True reconciliation can only be achieved if all voices are heard. It does take courage to speak out in a way that does not accord with the prevailing narrative of the times. The residential school as an institution had a purpose that was cruel and inhumane and even, as the TRC said, to advance cultural genocide. To recognize this and to recognize the terrible abuses perpetrated within the walls of some or all of these schools upon many of the individual students does not require anyone to manufacture stories of abuse that did not occur. Angelina encountered a school environment that was supportive and educators who were kind. Clearly she was one of the lucky ones because at the same time other members of her family were encountering abuse that would scar them. I met the priest that Angelina mentions in her post and he was a kind and friendly man. I know that he did not perpetrate any abuse and I certainly hope that there was no abuse going on under his watch that he in any way tolerated. By the late 1960s and early 1970s, at least some of the residential schools were being run by priests and nuns who valued Aboriginal culture and language and at least in some cases children like Angelina were given a safe haven from what might have been a chaotic home life.

The truth is never simple. People cannot be portrayed only in terms of white hats and black hats. We do no service to the cause of reconciliation if the telling of the entire truth is sanitized to serve some idea of political correctness or to reinforce a prevailing narrative that seeks to oversimplify history.

ToBlog today said...

This is an email from a friend who read this blog!

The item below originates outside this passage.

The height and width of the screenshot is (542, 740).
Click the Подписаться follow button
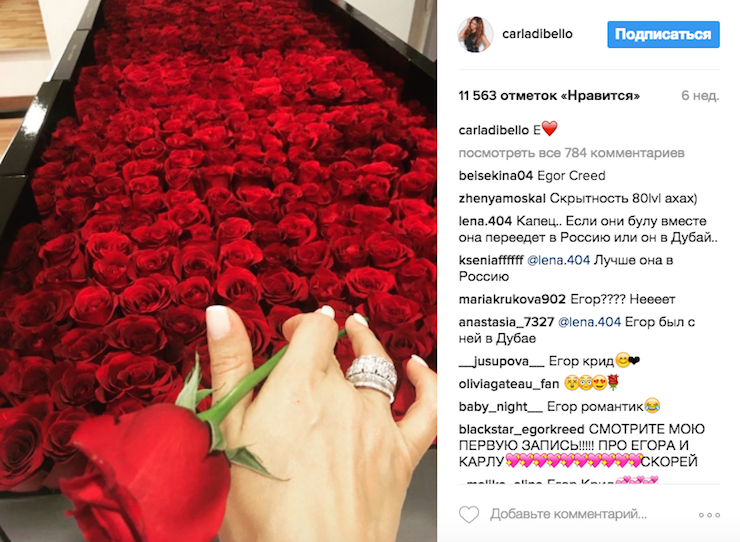tap(663, 34)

Thanks so much for sharing this, Angelina. I have other friends (all Dene as it turns out) who also had wonderful experiences at residential school and it was a safe island in their lives. Most unfortunately, they are not the common stories but they are also stories that ought to be told.
I love the fact that you're a stand for the truth, whether it's about alcohol, terrible sadness and abuse, or the untold story of some people's experience at residential school.

DUTA said...

Very interesting post! I admire your courage to protect the truth.